Earlier this month the commission approved a revision of the master plan for the development from Timberlake Development Partners, the developer of the entire 806-acre parcel.
Though Timberlake has filed an appeal asking a judge to rescind certain conditions of that approval (Click here to read a story from Oxford Patch about the issue), the company that designed the next stage of the development, New Haven-based TPA Design Group, brought plans forward Thursday knowing the commission wouldn’t act on them that night.
“We’re just here to present the overall plan,” David Golebiewski, TPA’s president, said at the beginning of an 60-minute presentation on the project.
As new “phases” of the project are built out, Timberlake sells parts of the development to another company, Pulte Homes of New England, who builds the houses at the age-restricted community, then markets and sells them to home buyers.
There are currently 341 homes built in the first three phases of the development. The plans presented Thursday would bring the total to 447 and result in about $691,300 in new annual tax revenue, a consultant told the commission in December.
The next section to be built consists of 146 homes within 57 new buildings — 25 duplexes and 32 triplexes. The units would be between 1,657 and 2,270 square feet. The current single-family homes built at the development are between 1,587 and 2,470 square feet.
Reid Blute, vice president of land acquisition for Pulte Homes, told commission members Thursday that the company has “very optimistic” expectations for selling the homes and expects this phase of the development to be fully built out in five to seven years.
“We’re anxious to get going,” he said. “We would like to get started right away.”
Commission members didn’t have many in-depth questions about the proposal Thursday, but one point of future contention may involve the wastewater management plan for the site.
Commission member Wayne Watt criticized the plans for not incorporating permanent electrical generators to run water pumps in the event of a prolonged power outage.

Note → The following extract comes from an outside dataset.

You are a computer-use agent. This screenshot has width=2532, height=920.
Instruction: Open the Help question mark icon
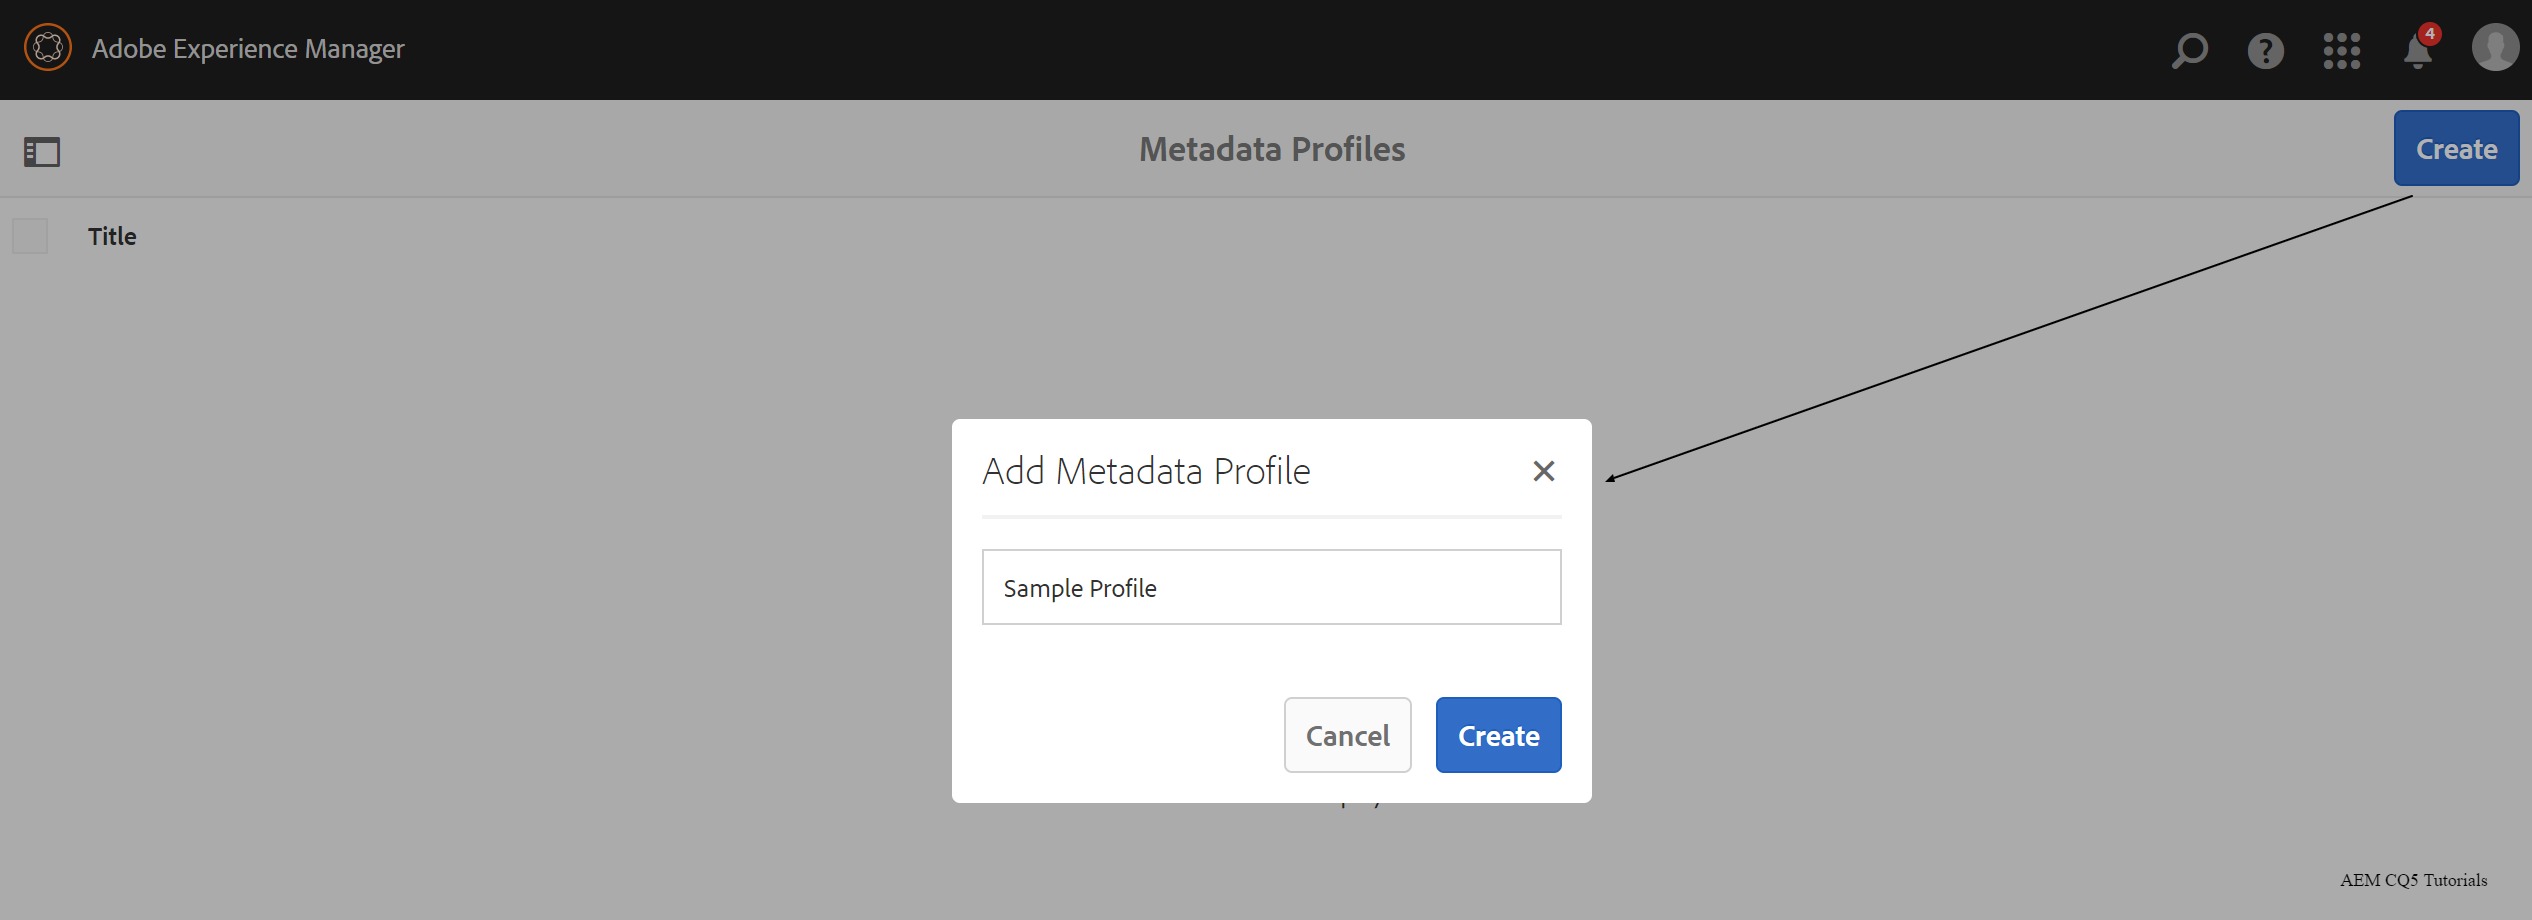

He said the current practice in such an event — shuttling a portable generator to different pumping stations throughout the site — hasn’t worked.
“I would like to see permanent generators on all the sites, that’s just my view,” Watt said. “To see that this plan went through all these years and that was not addressed is deplorable, it’s unacceptable, and it’s an outrage.”
Joe Rasberry, an alternate member of the commission, echoed Watt’s sentiments, saying residents of the golf course community couldn’t use their toilets or get water in the aftermath of last October’s snowstorm and subsequent power outage.
“These portable generators didn’t work,” Rasberry said. “If the people were down here, they’d be screaming bloody murder at you right now.”
As it happened, not one member of the public was at Thursday’s meeting by the time the proposal was brought up, and the commission took no action after the presentation.
Members discussed the possibility of having a public hearing on the plans in April but ended the meeting by tabling the matter without setting a specific date to take it up again.